高尾先生(以下敬称略): 私たちの体の内側は、ほぼ自律神経が調整してくれているといっても過言ではありませんが、正直、簡単に説明しきれるものでもないんですね。
この自律神経を調整する場所と、女性特有のホルモン分泌を調整する場所が同じということもあり、うまく機能しなくなると、自律神経の調子も良くなくなるし女性ホルモンの分泌も不安定になってきて、不調も起こりやすくなるよね…ということが女性特有のゆらぎに通ずるものなのかもしれません。例えば、女性ホルモンであれば生理周期の変化などがわかりやすいですね。
自律神経に関しては、わかりやすいサインで言うなら、元々お通じの良い方が便秘になる・お腹を下すなどの“腸の状態”や、汗をかきやすいとか口が乾きやすいとか、そういったことも、ひとつのサインとして捉えることはできるかもしれません。

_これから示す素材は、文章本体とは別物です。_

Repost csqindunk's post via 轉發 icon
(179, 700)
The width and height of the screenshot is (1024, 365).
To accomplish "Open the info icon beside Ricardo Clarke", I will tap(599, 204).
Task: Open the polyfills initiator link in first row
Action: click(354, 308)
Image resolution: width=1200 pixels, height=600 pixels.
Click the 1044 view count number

そこに私たちが簡単に手出しができるかというと、難しいものもありますが…。
まあ、でも、自律神経の働きを崩さないように生活するというのが、私たちの心がけたいことではありますよね。

『女性のゆらぎはこころと関係もしている?』

飯田: イライラして強く人に当たってしまったり、クヨクヨ落ち込みやすくなったり…女性のゆらぎは身体だけではなく精神面にも影響が出ると言われていますが…。身体の不調と心の関係についても知りたいです。

高尾: 身体のゆらぎ…体調が悪いというのは、わりと把握しやすい不調ですよね。お肌の調子が悪いとか眩暈がするとか。女性の場合は生理周期や気圧の変化によっても、影響を受けやすい方もいますね。そして、調子が悪いと、どうなるかというと、不安になるわけです。まず未来が不安、そして、例えばですけれど、ちょっとした焦りも感じやすくなる…明日は大事な仕事があるのに、明日も調子が悪くなったらどうしよう、みたいなね。今起こっているわけではないけれど、少し先の未来が不安になるというのは、何かしらの身体の不調によって、心も不安定になるというのは皆さんイメージされる通りだと思います。

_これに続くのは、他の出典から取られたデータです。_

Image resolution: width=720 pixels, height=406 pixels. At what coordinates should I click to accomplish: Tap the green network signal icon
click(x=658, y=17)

飯田: 心が不安定になる要素に、人と比べてしまうことや、周りの目線が気になってしまうという声も上がっています。

高尾: まあ、正直、他の人がどう思っているかとかどうでも良くない?とか、私は本気で思っているタイプ(笑)自分が例えば、“今日のインスタライブで何を着ようかな?可愛いセーターにしようかな?ロゴセーターにすると文字が反転しちゃうからくまちゃんかな?”こう選んでいる過程の中に他の人の目線はまず入らないわけですよ。でも、世の中の皆さんの中には自分をシュッと見せたい、素敵にみてもらいたいという気持ちはきっとありますよね。でもそこに自分じゃない誰かを登場させて、その誰かと自分を比べることで、自分の気持ちを保てるとか、逆に自分でわざと自分を落としちゃうとか‥。その比較に意味があるのか?ですよね。
学生時代のテストの点数での評価だったり、スポーツの世界における競争だったり、そういったときにはライバルの存在も必要ですし、自分を成長させてくれるきっかけになるのかもしれません。でももう、私たちの実社会においては、そういった比較は…特に落ち込んじゃうようなものは必要ないんじゃないかしら?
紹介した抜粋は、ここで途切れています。